● TASK BRIEF
Please set down, unchanged, the line containing "The height and width of the screenshot is (638, 1200)." and all the lines that follow it until the data below ends.

● EXERCISE MATERIAL
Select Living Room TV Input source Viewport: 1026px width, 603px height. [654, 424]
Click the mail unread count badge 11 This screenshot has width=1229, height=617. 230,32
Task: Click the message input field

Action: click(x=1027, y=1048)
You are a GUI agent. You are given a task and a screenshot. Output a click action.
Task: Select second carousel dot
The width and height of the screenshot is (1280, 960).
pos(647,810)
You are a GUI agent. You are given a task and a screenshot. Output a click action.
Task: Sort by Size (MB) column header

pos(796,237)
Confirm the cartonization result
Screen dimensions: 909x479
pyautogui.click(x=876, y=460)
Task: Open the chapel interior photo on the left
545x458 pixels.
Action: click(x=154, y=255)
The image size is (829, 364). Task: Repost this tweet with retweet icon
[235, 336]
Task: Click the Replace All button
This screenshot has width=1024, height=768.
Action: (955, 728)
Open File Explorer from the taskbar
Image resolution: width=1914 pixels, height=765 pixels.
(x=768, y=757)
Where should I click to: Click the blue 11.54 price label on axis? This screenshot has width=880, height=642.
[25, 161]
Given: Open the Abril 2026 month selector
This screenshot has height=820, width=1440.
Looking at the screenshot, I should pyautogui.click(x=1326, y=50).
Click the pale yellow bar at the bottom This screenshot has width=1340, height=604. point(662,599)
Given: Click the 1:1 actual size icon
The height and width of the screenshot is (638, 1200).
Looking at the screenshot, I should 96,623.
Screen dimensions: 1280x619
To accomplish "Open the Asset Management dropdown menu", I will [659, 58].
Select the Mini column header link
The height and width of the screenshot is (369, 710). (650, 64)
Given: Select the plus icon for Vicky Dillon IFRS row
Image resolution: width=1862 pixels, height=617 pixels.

● REPLY TO THE EXERCISE
The height and width of the screenshot is (638, 1200).
Looking at the screenshot, I should 96,623.
Screen dimensions: 1280x619
To accomplish "Open the Asset Management dropdown menu", I will [659, 58].
Select the Mini column header link
The height and width of the screenshot is (369, 710). (650, 64)
Given: Select the plus icon for Vicky Dillon IFRS row
Image resolution: width=1862 pixels, height=617 pixels.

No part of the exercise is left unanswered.